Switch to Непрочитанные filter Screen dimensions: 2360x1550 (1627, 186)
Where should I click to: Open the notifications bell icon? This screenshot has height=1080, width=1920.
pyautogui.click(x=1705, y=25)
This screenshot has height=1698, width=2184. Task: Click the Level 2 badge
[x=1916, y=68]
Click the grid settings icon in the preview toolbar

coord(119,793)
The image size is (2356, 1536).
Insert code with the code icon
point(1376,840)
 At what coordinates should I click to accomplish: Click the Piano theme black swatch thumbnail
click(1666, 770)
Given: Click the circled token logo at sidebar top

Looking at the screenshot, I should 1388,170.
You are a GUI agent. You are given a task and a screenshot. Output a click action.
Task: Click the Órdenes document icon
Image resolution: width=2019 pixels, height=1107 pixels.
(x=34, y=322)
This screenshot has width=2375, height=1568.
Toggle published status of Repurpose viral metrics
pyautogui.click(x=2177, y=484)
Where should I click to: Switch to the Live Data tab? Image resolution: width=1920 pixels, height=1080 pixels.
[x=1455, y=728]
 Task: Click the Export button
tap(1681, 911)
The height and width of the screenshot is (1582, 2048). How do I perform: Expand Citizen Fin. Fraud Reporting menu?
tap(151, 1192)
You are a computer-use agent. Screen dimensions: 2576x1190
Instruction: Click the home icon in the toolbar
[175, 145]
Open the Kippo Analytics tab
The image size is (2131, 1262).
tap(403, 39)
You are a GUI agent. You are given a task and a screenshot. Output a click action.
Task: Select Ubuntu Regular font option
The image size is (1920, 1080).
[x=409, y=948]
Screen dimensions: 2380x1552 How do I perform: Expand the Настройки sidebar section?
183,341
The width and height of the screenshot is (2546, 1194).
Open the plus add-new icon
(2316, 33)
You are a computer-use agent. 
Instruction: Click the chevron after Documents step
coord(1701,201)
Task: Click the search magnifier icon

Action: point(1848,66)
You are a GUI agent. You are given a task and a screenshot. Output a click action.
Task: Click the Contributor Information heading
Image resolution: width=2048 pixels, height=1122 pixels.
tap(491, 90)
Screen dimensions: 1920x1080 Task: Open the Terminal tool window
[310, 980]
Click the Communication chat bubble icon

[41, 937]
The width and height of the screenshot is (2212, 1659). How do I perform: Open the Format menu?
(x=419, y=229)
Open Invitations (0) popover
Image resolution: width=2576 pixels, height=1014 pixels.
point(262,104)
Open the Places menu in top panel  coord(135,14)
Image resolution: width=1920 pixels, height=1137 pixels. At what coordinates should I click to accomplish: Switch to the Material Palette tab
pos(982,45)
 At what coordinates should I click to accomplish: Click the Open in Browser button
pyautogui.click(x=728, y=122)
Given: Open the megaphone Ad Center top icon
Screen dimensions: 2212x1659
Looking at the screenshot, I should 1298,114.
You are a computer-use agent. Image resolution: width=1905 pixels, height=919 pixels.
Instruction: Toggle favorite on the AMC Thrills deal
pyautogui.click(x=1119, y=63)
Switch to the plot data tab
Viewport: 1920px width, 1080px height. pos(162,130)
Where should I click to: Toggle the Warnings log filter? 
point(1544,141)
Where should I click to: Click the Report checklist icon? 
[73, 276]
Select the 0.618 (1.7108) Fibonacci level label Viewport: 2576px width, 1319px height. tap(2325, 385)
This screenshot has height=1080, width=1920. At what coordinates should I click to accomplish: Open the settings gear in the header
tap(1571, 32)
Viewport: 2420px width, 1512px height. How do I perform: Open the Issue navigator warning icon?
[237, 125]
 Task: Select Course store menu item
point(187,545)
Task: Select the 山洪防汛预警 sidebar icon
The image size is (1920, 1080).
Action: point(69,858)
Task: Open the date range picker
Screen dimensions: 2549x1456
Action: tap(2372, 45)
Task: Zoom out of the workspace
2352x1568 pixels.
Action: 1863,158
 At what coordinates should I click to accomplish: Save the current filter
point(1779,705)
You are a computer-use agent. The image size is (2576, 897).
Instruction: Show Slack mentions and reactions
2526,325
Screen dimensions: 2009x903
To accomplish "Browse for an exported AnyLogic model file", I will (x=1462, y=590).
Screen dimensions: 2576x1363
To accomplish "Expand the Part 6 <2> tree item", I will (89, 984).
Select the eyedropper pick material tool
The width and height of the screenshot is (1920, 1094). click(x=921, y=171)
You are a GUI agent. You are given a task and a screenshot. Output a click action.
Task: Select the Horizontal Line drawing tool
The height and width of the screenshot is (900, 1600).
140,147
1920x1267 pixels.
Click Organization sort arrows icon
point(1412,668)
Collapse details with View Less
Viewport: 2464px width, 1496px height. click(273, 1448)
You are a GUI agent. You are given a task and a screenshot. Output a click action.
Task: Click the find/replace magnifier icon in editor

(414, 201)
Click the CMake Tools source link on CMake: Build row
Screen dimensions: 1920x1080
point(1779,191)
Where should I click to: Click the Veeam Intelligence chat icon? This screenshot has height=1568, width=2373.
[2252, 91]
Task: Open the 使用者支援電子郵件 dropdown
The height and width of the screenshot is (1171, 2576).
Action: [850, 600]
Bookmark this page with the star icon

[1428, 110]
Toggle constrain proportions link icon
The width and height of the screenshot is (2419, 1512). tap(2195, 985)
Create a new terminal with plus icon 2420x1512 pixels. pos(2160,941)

▬▬▬

### What to work on
Reproduce each line, exactly as it appears, from the one that contains "1920x1267 pixels." through the last line of the records. Add no other lines.

### Task result
1920x1267 pixels.
Click Organization sort arrows icon
point(1412,668)
Collapse details with View Less
Viewport: 2464px width, 1496px height. click(273, 1448)
You are a GUI agent. You are given a task and a screenshot. Output a click action.
Task: Click the find/replace magnifier icon in editor

(414, 201)
Click the CMake Tools source link on CMake: Build row
Screen dimensions: 1920x1080
point(1779,191)
Where should I click to: Click the Veeam Intelligence chat icon? This screenshot has height=1568, width=2373.
[2252, 91]
Task: Open the 使用者支援電子郵件 dropdown
The height and width of the screenshot is (1171, 2576).
Action: [850, 600]
Bookmark this page with the star icon

[1428, 110]
Toggle constrain proportions link icon
The width and height of the screenshot is (2419, 1512). tap(2195, 985)
Create a new terminal with plus icon 2420x1512 pixels. pos(2160,941)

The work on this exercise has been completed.